:: WHAT TO PRODUCE ::
Rewrite the lines below with every "callout letter" swapped for "marker letter" and nothing else altered. Leave the pictures out.

:: ENTRIES SHOWN ::

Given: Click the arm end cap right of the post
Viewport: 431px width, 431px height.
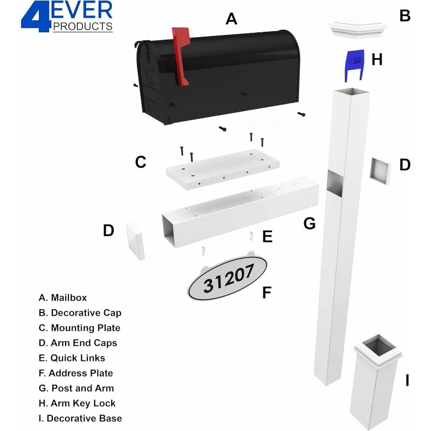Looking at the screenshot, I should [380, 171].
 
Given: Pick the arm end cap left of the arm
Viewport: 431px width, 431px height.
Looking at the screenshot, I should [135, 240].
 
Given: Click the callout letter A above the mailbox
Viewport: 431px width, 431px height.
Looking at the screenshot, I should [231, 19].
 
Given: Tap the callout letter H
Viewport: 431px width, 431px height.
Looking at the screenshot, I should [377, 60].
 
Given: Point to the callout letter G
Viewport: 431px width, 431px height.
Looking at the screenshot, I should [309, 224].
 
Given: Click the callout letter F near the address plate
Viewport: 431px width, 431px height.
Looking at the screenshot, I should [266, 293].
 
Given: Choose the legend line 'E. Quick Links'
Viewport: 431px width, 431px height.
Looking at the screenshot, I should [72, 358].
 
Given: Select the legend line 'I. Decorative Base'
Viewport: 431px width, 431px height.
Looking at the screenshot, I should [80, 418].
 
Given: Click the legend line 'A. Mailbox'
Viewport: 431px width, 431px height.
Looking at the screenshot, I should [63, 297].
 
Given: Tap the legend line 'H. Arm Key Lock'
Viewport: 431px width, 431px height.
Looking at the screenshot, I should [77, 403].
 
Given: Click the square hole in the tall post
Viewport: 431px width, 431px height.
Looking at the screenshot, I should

:: WORKED ANSWER ::
Given: Click the arm end cap right of the post
Viewport: 431px width, 431px height.
Looking at the screenshot, I should [380, 171].
 
Given: Pick the arm end cap left of the arm
Viewport: 431px width, 431px height.
Looking at the screenshot, I should [135, 240].
 
Given: Click the marker letter A above the mailbox
Viewport: 431px width, 431px height.
Looking at the screenshot, I should [231, 19].
 
Given: Tap the marker letter H
Viewport: 431px width, 431px height.
Looking at the screenshot, I should [377, 60].
 
Given: Point to the marker letter G
Viewport: 431px width, 431px height.
Looking at the screenshot, I should [309, 224].
 
Given: Click the marker letter F near the address plate
Viewport: 431px width, 431px height.
Looking at the screenshot, I should [266, 293].
 
Given: Choose the legend line 'E. Quick Links'
Viewport: 431px width, 431px height.
Looking at the screenshot, I should [72, 358].
 
Given: Select the legend line 'I. Decorative Base'
Viewport: 431px width, 431px height.
Looking at the screenshot, I should [80, 418].
 
Given: Click the legend line 'A. Mailbox'
Viewport: 431px width, 431px height.
Looking at the screenshot, I should [63, 297].
 
Given: Tap the legend line 'H. Arm Key Lock'
Viewport: 431px width, 431px height.
Looking at the screenshot, I should [77, 403].
 
Given: Click the square hole in the tall post
Viewport: 431px width, 431px height.
Looking at the screenshot, I should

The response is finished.